Beijing: Set to retire after a decade long stint, Premier Wen Jiabao spoke of advancing institutional reforms in China including in the political arena to open up the one party state, something he failed to implement due to stubborn resistance from within.
China must steadfastly advance institutional reforms in economic, political, cultural, social and other fields and stick to the opening-up policy, 70-year-old Wen said while speaking at a reception held in connection with the 63rd anniversary of the founding of the People`s Republic of China under the leadership of the Communist Party of China (CPC).
"There is still a long way to go" before China becomes a modern socialist country that is prosperous, strong, democratic, culturally advanced and harmonious, he said at the reception attended among others by the President Hu Jintao, his likely successor Vice President, Xi Jinping and Vice Premier, Li Keqiang, who is tipped to succeed Wen.
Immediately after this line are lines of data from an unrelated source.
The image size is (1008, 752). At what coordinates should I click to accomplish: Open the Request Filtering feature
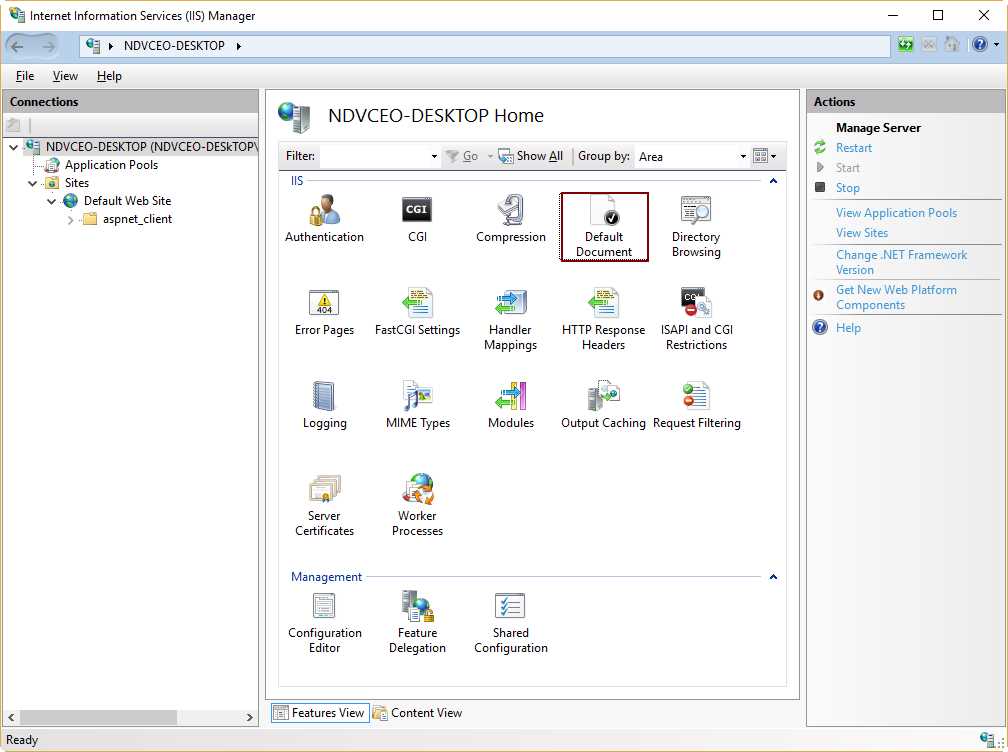point(697,400)
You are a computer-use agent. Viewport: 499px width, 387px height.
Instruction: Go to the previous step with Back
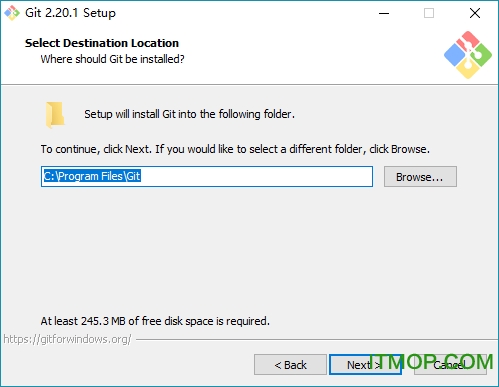(290, 365)
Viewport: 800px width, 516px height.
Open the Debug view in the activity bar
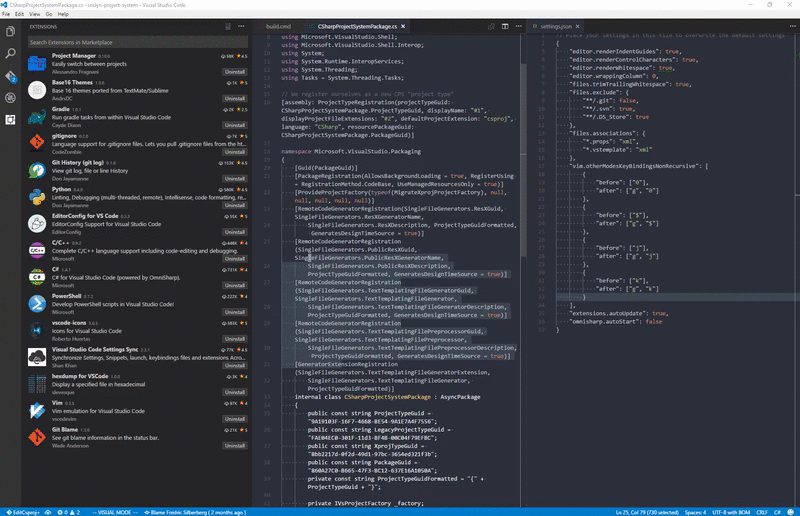click(x=11, y=98)
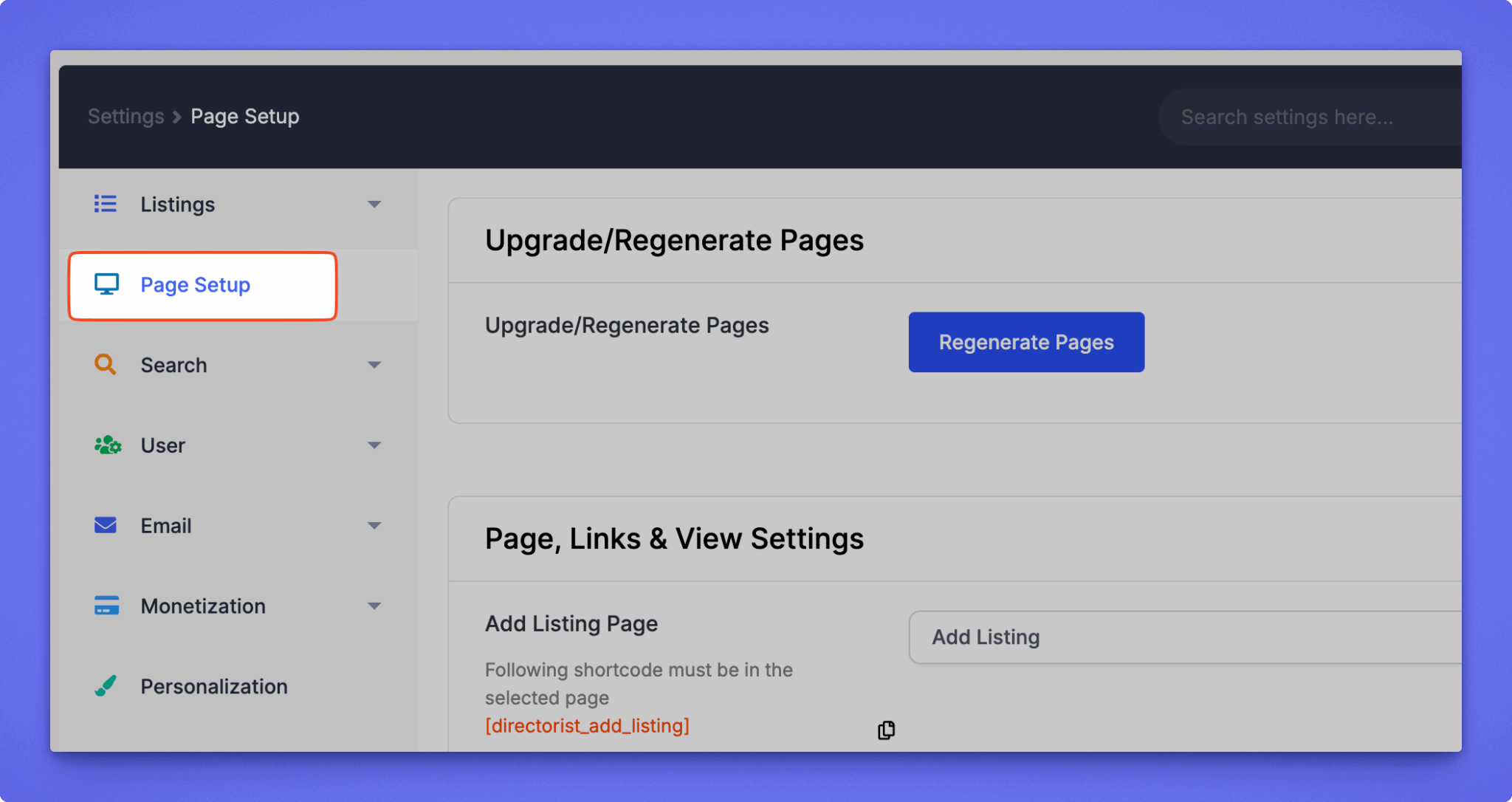Screen dimensions: 1512x802
Task: Select the Monetization menu label
Action: (203, 606)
Significantly all the nine Politburo Standing Committee members were present at the reception held for diplomats last night at the Great Hall of People, what could perhaps be their last such get together before they step down after the key Congress of the CPC on November 8 which would select the new set of leaders at all levels every 10 years.
The presence of Zhou Yongkang, the ninth member was seen as significant as he was regarded as supporter of disgraced Communist Party Leader, Bo Xilai.
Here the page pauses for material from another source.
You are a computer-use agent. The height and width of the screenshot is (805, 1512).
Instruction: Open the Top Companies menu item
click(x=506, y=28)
Zhou holds the powerful portfolio of internal security and the present leadership headed by Hu apparently won his support in initiating the most stringent action against Bo 63, a prince ling leader who became famous with his pro-Maoist rhetoric highlighting growing rich-poor divide in the Communist country, blaming it on the economic reforms.
Bo was expelled from Party and ordered to face trial for various allegations ranging from sex, sleaze, corruption and attempt to cover the role of his wife Gu Kailai in the murder of a British businessman.
For his part Wen defended the economic reforms, initiated after the death of Mao in 1976 by his successor Deng Xiaoping.
"The Chinese economy has maintained fast growth; people`s livelihood has improved markedly; and China`s overall national strength and international influence have grown significantly.
Every Chinese has reason to take pride in these achievements," Wen said.
"While recognising achievements, we must always keep a cool head," he said adding that China should "promote socialist democracy."
The country is in an important period of strategic opportunities for development, he said, stressing that the power of reform and opening-up as well as the persevering spirit of the Chinese nation will lead China to a brighter future.
Wen spoke of political reforms few times in the past, enhancing his carefully cultivated image as a liberal.
But Hu held the powerful posts of President and Party General Secretary kept a steadied silence about any political reforms to expand the scope of the rigid one party system.
The 10-day November Congress to be attended by 2270 delegates would not only select the new leadership but also deliberate on future direction for the country in the light of fast slowing growth due to decline in export markets and the increasing divisions among rich and poor.
Wen said that the Congress will be an important meeting "for us to build on past achievements and open up new prospects for future development."
He stressed that "we will unswervingly follow the basic line of the Party and stay committed to the path of socialism with Chinese characteristics," an ideological line advocated by Deng.
On foreign affairs, Wen said that China will pursue an independent foreign policy of peace and firmly safeguard national sovereignty and territorial integrity.